### Written instruction
Copy the listing below word for word, leaving out the pictures.

### Records supplied
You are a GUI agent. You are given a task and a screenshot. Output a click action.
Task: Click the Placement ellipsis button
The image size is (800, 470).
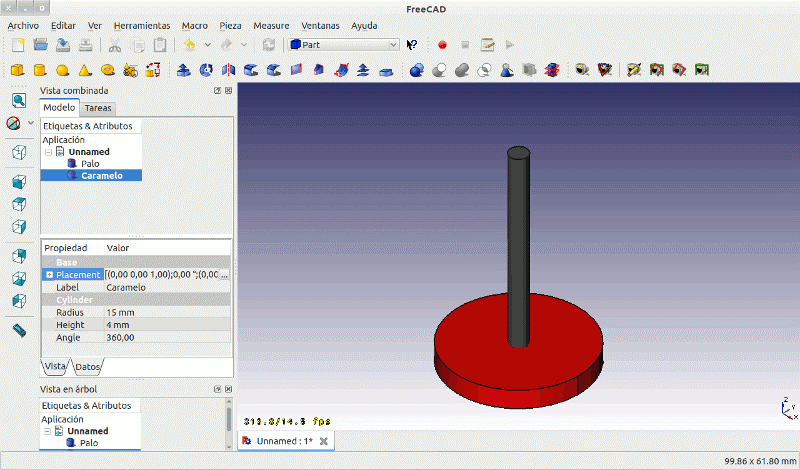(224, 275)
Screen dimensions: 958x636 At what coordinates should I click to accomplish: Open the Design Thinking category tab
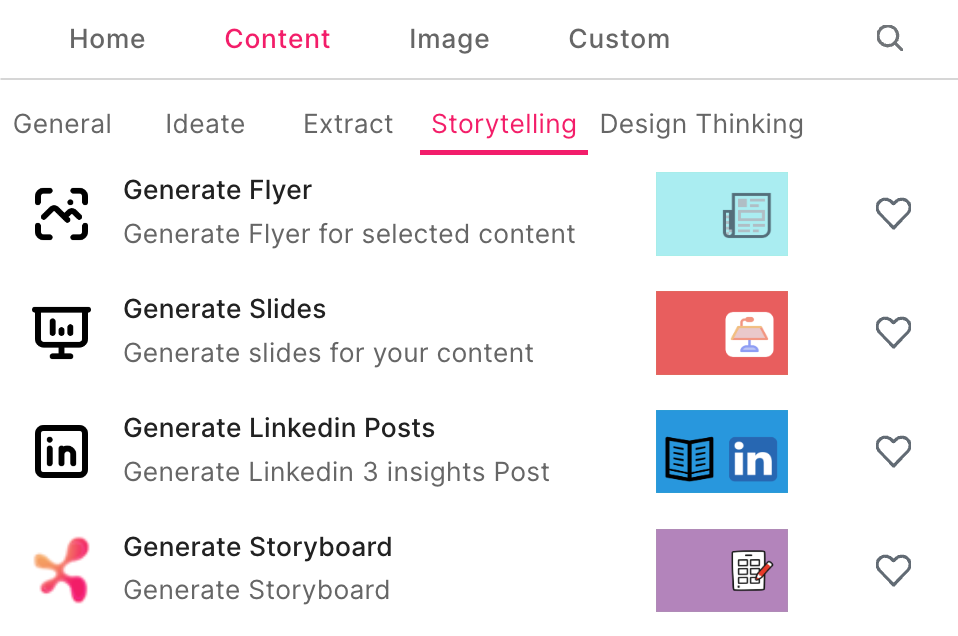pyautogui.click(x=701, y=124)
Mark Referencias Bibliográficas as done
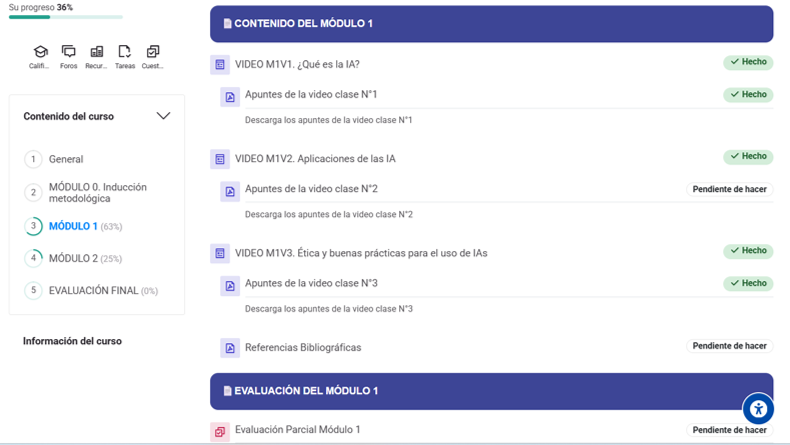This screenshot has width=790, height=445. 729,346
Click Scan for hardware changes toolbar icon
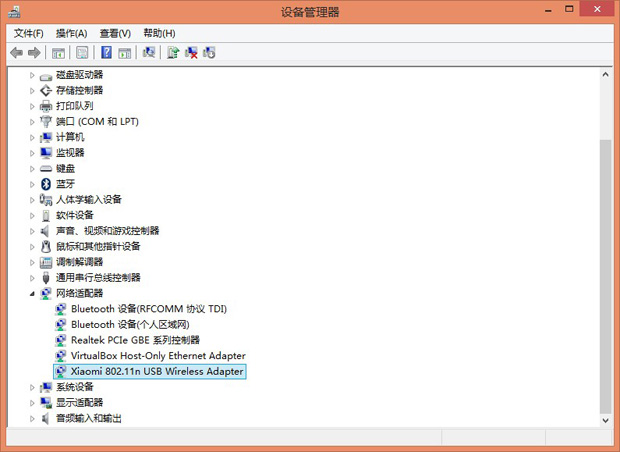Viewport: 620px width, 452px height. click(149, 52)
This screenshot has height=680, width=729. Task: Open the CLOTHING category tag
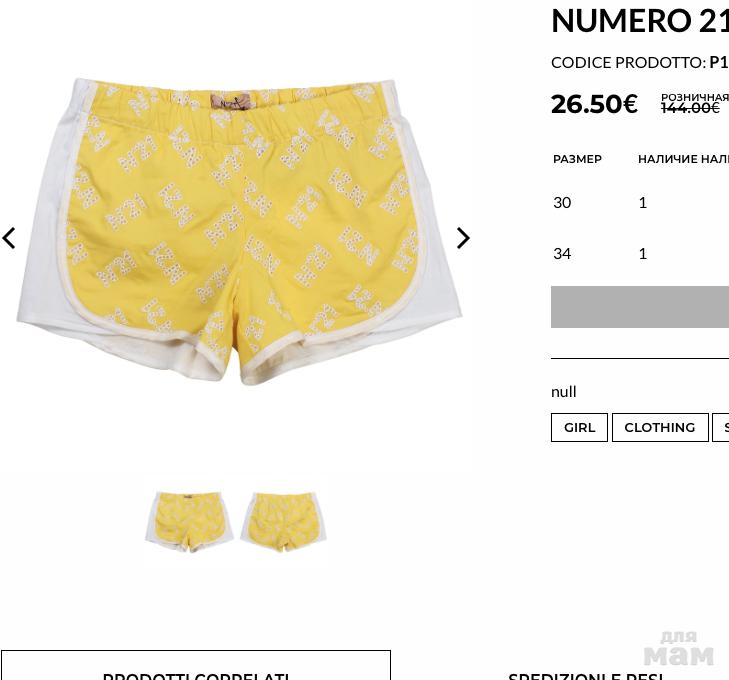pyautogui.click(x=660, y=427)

### Exercise solution
You are a GUI agent. You are given a task and a screenshot. Output a click action.
Task: Click the Placement ellipsis button
The image size is (800, 470).
(224, 275)
Screen dimensions: 958x636 At what coordinates should I click to accomplish: Open the Design Thinking category tab
pyautogui.click(x=701, y=124)
Mark Referencias Bibliográficas as done
This screenshot has width=790, height=445. 729,346
Click Scan for hardware changes toolbar icon
Viewport: 620px width, 452px height. click(149, 52)
This screenshot has height=680, width=729. Task: Open the CLOTHING category tag
pyautogui.click(x=660, y=427)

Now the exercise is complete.